If you’re a landlord who runs a house of multiple occupancy (HMO) with at least three tenants from different households, you have additional responsibilities to consider. Most importantly, you must do what you can to maintain their safety.

A significant area to observe is fire, which can cause harm to your tenants and your property. There are additional fire safety regulations for landlords who own HMOs which are crucial to avoid damage or illegality.

This guide discusses fire safety regulations for HMOs, which includes:

  • Housing Act 2004
  • Furniture and Furnishings (Fire Safety) Regulations 2010
  • Regulatory Reform (Fire Safety) Order 2005
  • Smoke and Carbon Monoxide Alarm Regulations 2015
  • General HMO safety guidance

Fire safety regulations for HMOs:

The laws you must follow as a landlord cover many areas which contribute to your approach to tenant protection. Though, there are a few key fire safety regulations for HMOs to follow closely.

Housing Act 2004

The first regulation to notice is the Housing Act 2004, which requires landlords to take an active approach to avoid accidents that could cause harm to their tenants.

These measures include ensuring fire escape routes are clear and encouraging your tenants to keep them that way. 

Another responsibility in this regulation is that fire ignition stays apart from fuels. For example, do not keep combustible products near boilers.

You should also make sure that the appliances you provide to tenants are safe and are not likely to contribute to a fire. 

To do that, you can hire an electrician to carry out Portable Appliance Tests (PAT). This checks that each product works correctly and isn’t a danger.

The House Safety 2004 Act also requires you to only provide appliances with a British or European safety mark.

British standards mark — kite shape guarantees the product is safe by the British Standards Institution (BSI).

European standards mark — CE, which shows that the product complies with European Union (EU) safety expectations. 

Furniture and Furnishings (Fire Safety) Regulations 2010

If you provide tenants with a furnished property, the Furniture and Furnishings (Fire Safety) Regulations 2010 are essential to consider. 

This set of rules means you should check the display labels on each product to avoid highly flammable furniture.

Some items will require you to check the packaging before you buy them. These include:

  • Mattresses
  • Pillows
  • Cushions

Even if you check the items you supply before letting tenants move in, take an inventory of everything. If the objects you provided are removed or replaced by tenants, then new items are their responsibility. 

You won’t be accountable for the start of a fire if tenants bring in their hazardous items, which sets one-off.

Regulatory Reform (Fire Safety) Order 2005

A set of fire safety standards for HMOs that helps you avoid accidents is the Regulatory Reform (Fire Safety) Order 2005. These rules require you to assess potential fire risks that could occur on the property.

This set of legislation states that to create a risk assessment for your HMO, you need to become a competent person or hire a Fire Risk Assessor.

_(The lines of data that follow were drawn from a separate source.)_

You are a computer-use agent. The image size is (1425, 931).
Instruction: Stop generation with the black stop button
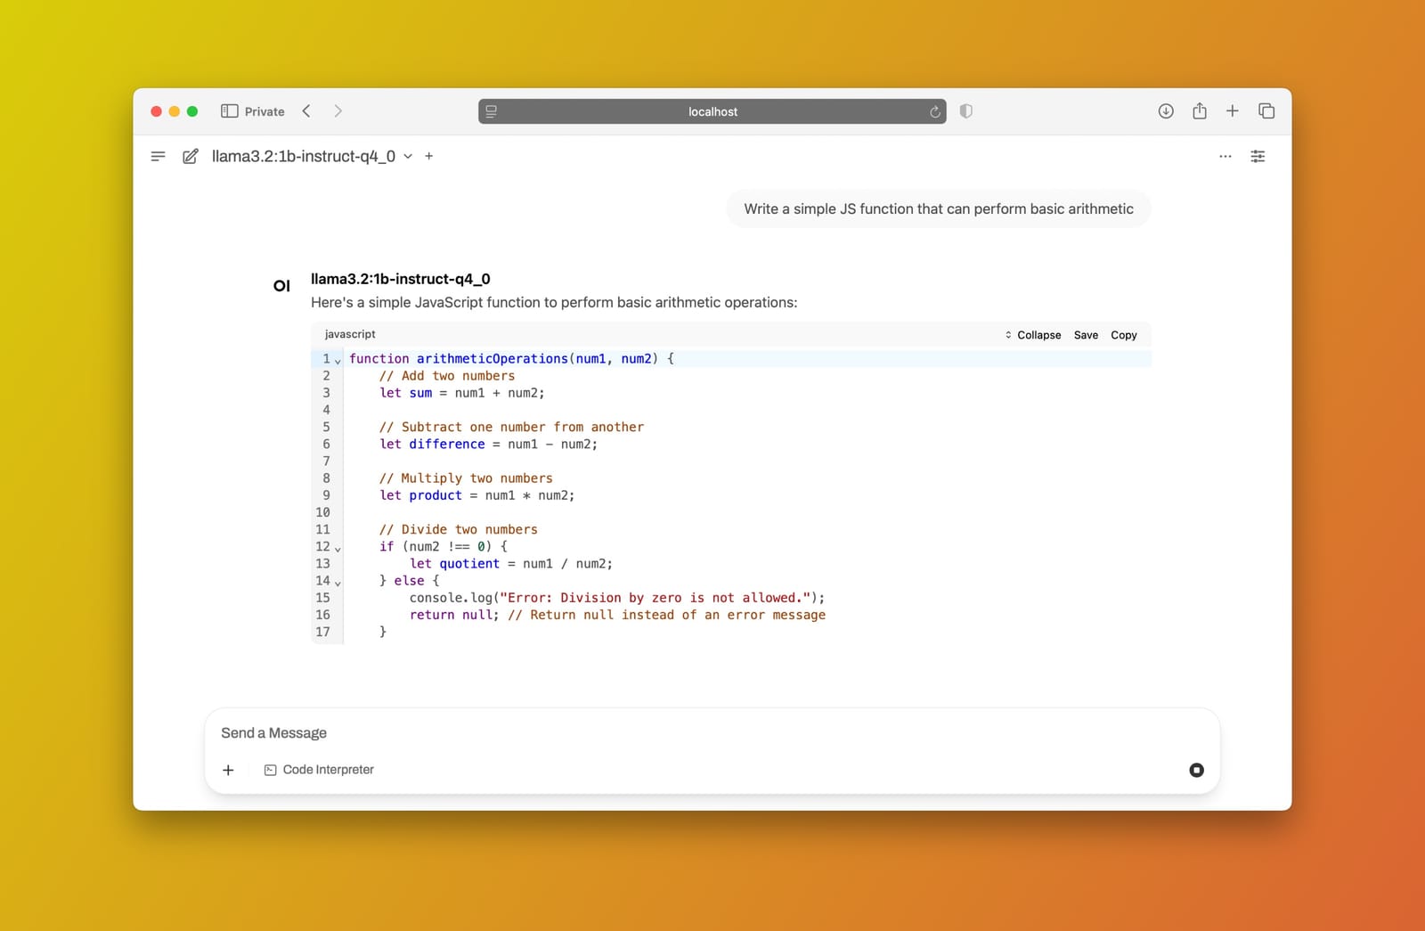tap(1195, 770)
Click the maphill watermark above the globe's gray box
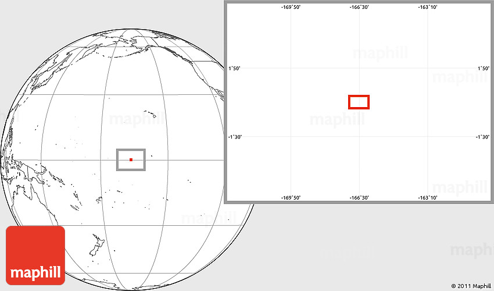Viewport: 494px width, 291px height. tap(134, 119)
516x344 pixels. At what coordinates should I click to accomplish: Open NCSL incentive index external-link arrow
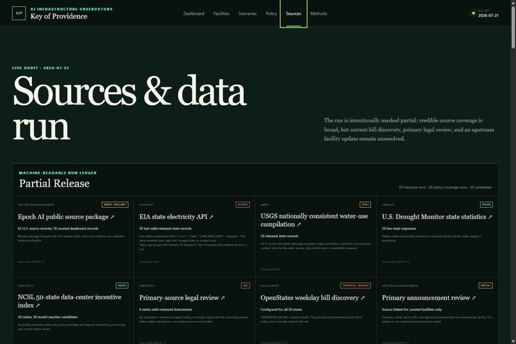(x=38, y=306)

To be a competent person, you need training or experience in fire safety.

The British Safety Council offers courses that you can take to have the proper certification for your risk assessments to be competent.

Risk assessments can include:

  • Identify hazards — find any areas that could ignite or fuel a fire (e.g. a gas stove).
  • People at risk — assess which people are the most at risk (e.g. bedroom above the kitchen).
  • Evaluate — remove or reduce the risks from the hazards (e.g. switch to an electric stove).
  • Record — must record each action to follow your HMO licence.
  • Review — routinely check the dangers of the property and see if the assessments need updating.

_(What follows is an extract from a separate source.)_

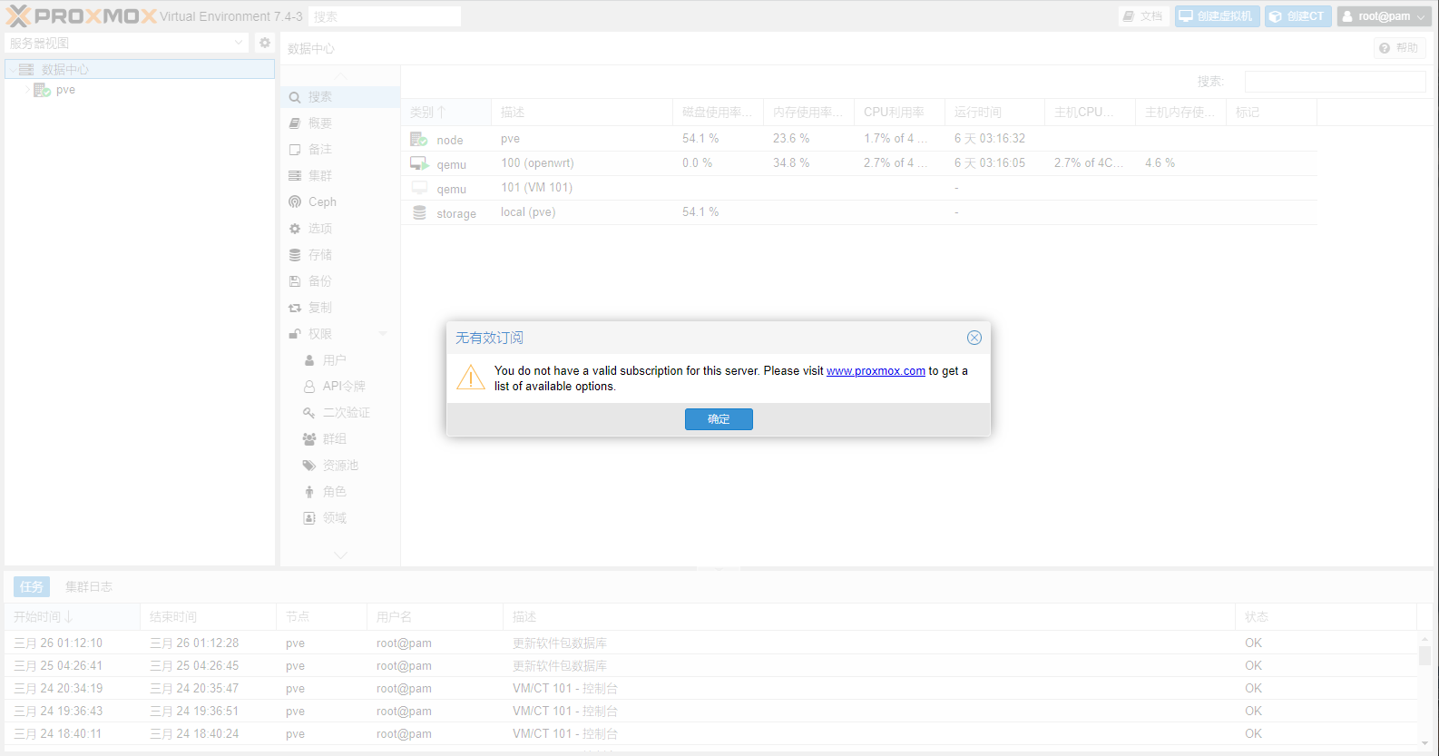The image size is (1439, 756).
Task: Close the 无有效订阅 dialog with X icon
Action: tap(974, 338)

As a landlord who owns an HMO, you likely have an HMO licence that lasts five years and is available through the UK Government. It allows you to run your HMO legally and ensures your local council knows its operating.

Smoke and Carbon Monoxide Alarm Regulations 2015

Follow fire safety regulations for HMOs, which focus on the required detecting systems you need to protect tenants. One set of rules is the Smoke and Carbon Monoxide Alarm Regulations 2015, which sets out a few points to follow.

On rental properties, you must fit smoke alarms on each storey. You should test them on the first day of a new tenancy and make sure you record it. If there are any faulty alarms, you must put in new detectors.

You are only legally required to install carbon monoxide alarms if the property has fuel-burning combustion appliances (e.g. coal fire). 

You can also get a qualified engineer to check your alarms to ensure they are correctly installed and prove you’ve had expert assurance.

General HMO safety guidance

In addition to the fire safety regulations for HMOs, the UK Government maintains that you must provide these properties with fire extinguishers alongside detectors.

You should provide one extinguisher per floor and one fire blanket for each kitchen on the property. Like the alarms, you should check the equipment at the beginning of the tenancy and routinely monitor them during inspections. 

HMOs are also legally required to have fire doors that can slow the spread of fire and contain toxic smoke. Many fires begin in the kitchen, so consider the use of fire doors near those spaces.

Another cause of fires is indoor smoking. Although it is not against the law, you can refuse to permit it in your tenancy agreement. If you ask tenants not to smoke inside, it might mean you protect the other tenants from fire risk.